ACTION ITEM —
All lines below containing "Expand" are to be listed.

* * *

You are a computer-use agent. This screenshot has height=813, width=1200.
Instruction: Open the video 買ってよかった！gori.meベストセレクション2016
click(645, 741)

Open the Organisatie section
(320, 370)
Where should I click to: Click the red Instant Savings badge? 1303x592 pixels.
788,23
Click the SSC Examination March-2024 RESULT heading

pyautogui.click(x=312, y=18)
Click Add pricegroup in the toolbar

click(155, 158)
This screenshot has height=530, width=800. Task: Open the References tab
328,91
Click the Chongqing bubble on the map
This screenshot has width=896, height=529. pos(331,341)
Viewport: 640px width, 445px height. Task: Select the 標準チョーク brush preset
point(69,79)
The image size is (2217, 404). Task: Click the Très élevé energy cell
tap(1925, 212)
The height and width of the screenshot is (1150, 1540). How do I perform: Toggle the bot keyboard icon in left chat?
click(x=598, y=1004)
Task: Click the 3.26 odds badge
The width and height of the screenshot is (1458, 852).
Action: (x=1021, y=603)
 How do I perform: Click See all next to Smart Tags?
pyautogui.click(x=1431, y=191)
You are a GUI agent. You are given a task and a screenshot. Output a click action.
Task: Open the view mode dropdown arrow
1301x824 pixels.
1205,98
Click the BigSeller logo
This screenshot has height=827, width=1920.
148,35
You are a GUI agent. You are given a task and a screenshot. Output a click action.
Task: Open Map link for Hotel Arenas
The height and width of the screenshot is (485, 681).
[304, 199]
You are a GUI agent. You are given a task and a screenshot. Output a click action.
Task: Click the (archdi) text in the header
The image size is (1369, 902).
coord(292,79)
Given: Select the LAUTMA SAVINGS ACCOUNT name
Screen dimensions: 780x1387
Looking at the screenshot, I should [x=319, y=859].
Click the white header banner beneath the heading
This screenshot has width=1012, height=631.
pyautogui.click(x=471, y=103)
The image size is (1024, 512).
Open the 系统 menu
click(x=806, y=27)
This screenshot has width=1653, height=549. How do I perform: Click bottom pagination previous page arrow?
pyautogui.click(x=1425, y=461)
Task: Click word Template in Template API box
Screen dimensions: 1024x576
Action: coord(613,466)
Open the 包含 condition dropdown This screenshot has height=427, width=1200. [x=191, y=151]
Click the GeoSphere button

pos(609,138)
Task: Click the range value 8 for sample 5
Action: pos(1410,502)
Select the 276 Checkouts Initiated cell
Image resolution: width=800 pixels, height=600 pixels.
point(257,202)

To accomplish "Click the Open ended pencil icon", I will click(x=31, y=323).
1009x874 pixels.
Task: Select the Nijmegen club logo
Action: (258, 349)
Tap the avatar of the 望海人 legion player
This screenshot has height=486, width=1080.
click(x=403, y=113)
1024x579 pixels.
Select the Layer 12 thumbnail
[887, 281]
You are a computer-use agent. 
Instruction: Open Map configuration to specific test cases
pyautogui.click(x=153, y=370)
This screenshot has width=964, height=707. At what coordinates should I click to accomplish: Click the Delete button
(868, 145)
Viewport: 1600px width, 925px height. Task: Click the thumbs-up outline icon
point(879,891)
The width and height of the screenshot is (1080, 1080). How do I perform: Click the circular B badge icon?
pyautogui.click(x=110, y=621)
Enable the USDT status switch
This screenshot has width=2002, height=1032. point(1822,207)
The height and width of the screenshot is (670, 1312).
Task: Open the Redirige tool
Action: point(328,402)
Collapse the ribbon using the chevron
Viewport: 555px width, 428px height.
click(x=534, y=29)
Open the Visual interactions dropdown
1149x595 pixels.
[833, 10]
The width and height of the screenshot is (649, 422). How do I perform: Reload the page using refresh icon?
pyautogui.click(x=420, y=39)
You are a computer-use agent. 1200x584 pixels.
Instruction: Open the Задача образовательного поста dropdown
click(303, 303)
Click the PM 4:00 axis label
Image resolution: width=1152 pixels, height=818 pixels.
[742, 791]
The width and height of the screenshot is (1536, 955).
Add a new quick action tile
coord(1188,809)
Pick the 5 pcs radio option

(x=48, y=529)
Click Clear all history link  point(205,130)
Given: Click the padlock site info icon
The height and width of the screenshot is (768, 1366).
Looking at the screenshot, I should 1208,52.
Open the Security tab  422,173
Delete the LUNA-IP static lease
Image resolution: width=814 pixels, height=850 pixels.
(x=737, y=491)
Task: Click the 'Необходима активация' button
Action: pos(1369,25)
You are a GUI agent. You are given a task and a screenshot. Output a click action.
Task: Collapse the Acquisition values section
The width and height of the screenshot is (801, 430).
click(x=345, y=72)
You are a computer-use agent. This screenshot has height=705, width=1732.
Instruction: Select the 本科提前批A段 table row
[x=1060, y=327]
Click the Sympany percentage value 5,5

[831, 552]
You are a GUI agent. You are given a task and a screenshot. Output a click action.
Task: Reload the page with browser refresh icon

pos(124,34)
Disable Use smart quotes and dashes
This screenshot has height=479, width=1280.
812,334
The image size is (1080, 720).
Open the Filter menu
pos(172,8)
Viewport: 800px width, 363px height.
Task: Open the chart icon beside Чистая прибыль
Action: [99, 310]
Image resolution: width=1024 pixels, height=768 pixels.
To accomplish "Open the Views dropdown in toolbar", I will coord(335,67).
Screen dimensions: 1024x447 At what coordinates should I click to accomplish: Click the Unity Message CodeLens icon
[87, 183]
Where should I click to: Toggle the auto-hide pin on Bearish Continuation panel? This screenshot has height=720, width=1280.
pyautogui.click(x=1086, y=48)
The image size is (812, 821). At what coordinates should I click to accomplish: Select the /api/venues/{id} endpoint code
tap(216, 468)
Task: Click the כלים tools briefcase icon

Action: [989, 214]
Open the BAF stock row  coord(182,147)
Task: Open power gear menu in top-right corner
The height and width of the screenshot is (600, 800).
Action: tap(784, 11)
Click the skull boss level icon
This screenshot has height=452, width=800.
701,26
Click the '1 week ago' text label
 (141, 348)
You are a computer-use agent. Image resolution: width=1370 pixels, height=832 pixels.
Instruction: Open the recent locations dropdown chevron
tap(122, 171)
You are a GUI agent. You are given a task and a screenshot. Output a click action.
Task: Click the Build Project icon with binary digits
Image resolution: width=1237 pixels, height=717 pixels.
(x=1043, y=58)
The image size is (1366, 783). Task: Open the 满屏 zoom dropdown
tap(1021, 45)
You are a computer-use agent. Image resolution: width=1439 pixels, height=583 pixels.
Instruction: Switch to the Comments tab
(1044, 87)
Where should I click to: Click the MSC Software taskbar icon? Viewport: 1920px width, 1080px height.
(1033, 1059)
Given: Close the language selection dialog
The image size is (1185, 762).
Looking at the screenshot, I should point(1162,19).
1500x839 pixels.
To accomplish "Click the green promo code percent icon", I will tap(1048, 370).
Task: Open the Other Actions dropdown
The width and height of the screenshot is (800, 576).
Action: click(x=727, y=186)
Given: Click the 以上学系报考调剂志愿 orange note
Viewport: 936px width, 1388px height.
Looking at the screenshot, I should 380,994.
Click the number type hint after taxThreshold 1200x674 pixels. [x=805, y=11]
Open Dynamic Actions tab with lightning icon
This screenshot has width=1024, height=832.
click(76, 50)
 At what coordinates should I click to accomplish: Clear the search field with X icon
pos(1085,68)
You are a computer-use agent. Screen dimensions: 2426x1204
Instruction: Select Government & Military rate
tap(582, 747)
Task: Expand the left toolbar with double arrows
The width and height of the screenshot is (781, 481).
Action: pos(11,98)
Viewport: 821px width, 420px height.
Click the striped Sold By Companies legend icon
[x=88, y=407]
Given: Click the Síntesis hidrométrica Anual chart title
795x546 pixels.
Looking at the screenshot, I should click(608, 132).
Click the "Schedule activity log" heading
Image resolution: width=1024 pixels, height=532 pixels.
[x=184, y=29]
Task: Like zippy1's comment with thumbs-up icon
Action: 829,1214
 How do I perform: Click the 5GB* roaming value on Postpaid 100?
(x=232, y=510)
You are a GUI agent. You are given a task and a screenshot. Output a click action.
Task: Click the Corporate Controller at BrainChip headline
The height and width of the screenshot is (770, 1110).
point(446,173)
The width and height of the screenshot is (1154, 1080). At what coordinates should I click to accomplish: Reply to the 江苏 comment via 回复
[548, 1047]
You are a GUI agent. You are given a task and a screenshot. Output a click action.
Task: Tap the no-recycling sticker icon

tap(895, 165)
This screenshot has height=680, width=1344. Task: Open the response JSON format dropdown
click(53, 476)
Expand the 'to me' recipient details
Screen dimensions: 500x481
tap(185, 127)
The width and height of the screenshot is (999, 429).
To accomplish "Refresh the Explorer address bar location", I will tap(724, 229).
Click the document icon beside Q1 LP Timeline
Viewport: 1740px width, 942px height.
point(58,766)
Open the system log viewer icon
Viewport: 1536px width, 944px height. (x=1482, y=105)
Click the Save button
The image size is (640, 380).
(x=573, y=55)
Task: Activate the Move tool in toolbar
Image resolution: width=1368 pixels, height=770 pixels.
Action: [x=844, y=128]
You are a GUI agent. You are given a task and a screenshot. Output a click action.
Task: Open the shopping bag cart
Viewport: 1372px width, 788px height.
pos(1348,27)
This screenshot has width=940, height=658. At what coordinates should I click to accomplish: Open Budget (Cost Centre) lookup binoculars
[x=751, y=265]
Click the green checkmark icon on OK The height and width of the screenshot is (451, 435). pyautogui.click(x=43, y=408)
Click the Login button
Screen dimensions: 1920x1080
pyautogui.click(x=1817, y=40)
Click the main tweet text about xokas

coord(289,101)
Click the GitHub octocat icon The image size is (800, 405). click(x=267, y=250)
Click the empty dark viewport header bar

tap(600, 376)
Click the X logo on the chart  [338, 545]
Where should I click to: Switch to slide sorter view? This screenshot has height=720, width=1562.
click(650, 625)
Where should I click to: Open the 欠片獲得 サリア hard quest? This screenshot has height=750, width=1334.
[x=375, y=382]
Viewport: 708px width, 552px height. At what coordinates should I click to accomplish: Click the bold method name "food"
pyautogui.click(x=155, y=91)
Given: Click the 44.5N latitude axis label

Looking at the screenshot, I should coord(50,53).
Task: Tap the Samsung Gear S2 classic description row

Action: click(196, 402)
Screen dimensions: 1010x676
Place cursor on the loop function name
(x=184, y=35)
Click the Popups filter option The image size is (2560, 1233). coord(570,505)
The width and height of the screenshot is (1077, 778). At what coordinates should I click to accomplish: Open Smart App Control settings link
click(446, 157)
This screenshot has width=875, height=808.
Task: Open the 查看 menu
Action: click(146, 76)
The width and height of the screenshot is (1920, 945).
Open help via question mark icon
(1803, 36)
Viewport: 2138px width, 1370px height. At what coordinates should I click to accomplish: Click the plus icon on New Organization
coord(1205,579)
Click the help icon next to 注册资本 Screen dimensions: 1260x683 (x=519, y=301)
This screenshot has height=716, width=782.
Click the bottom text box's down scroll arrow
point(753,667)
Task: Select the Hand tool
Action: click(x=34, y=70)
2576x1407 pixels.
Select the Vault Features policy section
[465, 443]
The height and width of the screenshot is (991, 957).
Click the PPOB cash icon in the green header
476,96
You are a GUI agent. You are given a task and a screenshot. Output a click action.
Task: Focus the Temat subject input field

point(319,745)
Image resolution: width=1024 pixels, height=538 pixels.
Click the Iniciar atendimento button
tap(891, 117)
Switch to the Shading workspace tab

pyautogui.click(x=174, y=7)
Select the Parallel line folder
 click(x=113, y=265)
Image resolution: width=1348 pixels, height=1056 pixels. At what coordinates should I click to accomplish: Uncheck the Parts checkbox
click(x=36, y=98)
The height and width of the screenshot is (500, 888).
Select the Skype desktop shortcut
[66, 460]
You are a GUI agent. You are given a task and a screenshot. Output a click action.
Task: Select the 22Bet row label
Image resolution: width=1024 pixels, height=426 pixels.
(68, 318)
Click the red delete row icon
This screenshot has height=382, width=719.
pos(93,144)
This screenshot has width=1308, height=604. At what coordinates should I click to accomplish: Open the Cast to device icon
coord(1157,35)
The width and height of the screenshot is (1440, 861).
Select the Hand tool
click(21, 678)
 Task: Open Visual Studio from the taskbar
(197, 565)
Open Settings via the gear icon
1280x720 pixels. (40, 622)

* * *

SOLUTION TO THIS EXERCISE —
Task: Expand the left toolbar with double arrows
Expand the 'to me' recipient details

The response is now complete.